▸ What you will do:
Restate word for word the lines of the material below, from the line with "Given: Export HAR with download icon" to the line with "Click the calendar", both lines included, and no others.

▸ Records shown:
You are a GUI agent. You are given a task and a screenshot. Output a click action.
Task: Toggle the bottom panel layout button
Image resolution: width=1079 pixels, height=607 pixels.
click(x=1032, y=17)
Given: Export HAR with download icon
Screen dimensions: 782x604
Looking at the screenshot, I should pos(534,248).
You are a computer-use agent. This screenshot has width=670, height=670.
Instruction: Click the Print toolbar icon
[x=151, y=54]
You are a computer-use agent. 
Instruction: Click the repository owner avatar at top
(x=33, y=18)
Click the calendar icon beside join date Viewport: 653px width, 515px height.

* * *

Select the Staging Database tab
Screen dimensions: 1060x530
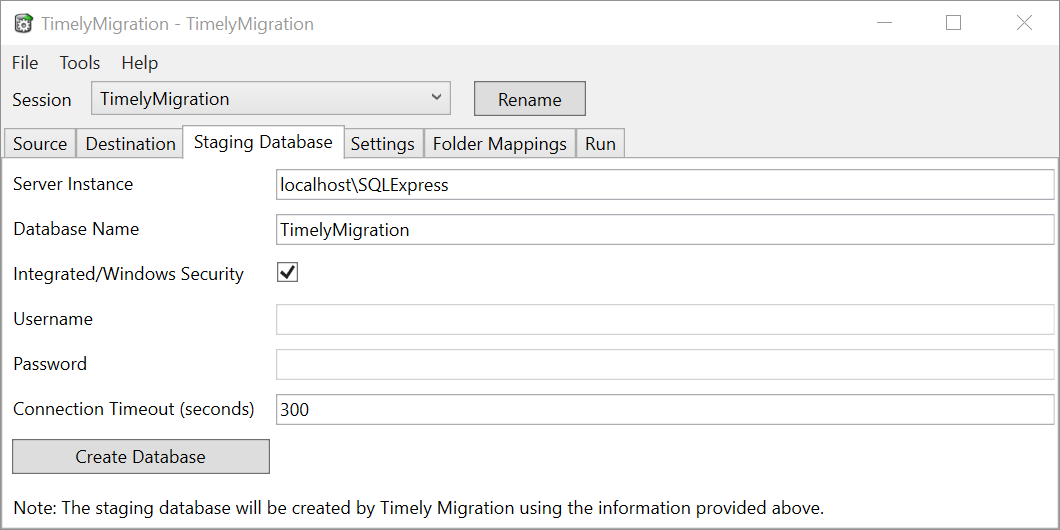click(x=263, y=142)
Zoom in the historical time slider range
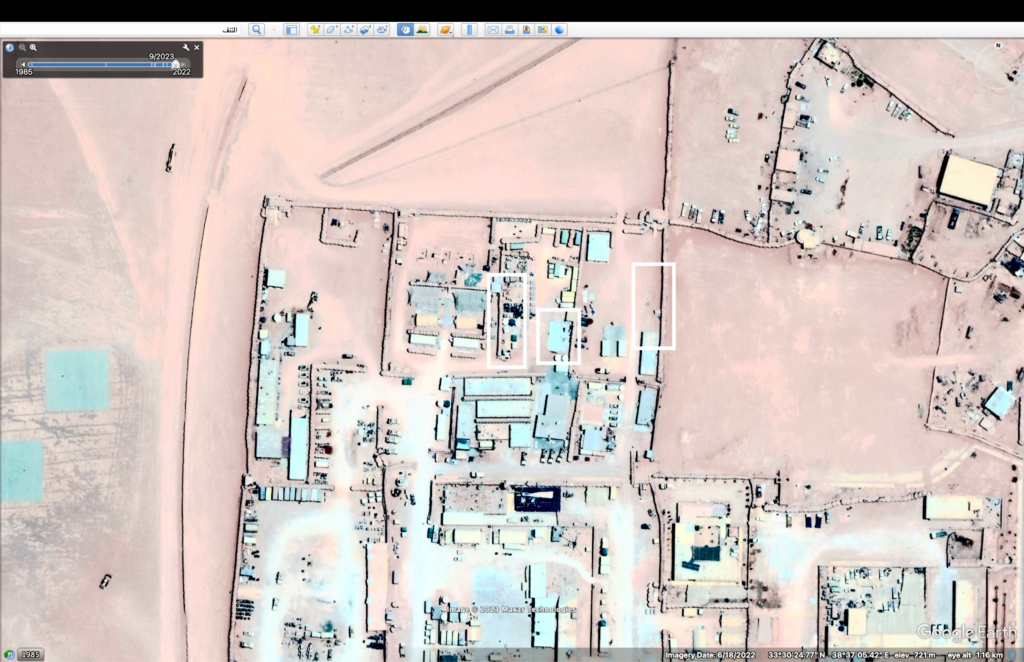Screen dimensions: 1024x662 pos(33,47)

▸ Output below:
Given: Export HAR with download icon
Screen dimensions: 782x604
Looking at the screenshot, I should pos(534,248).
You are a computer-use agent. This screenshot has width=670, height=670.
Instruction: Click the Print toolbar icon
[x=151, y=54]
You are a computer-use agent. 
Instruction: Click the repository owner avatar at top
(x=33, y=18)
Click the calendar icon beside join date Viewport: 653px width, 515px height.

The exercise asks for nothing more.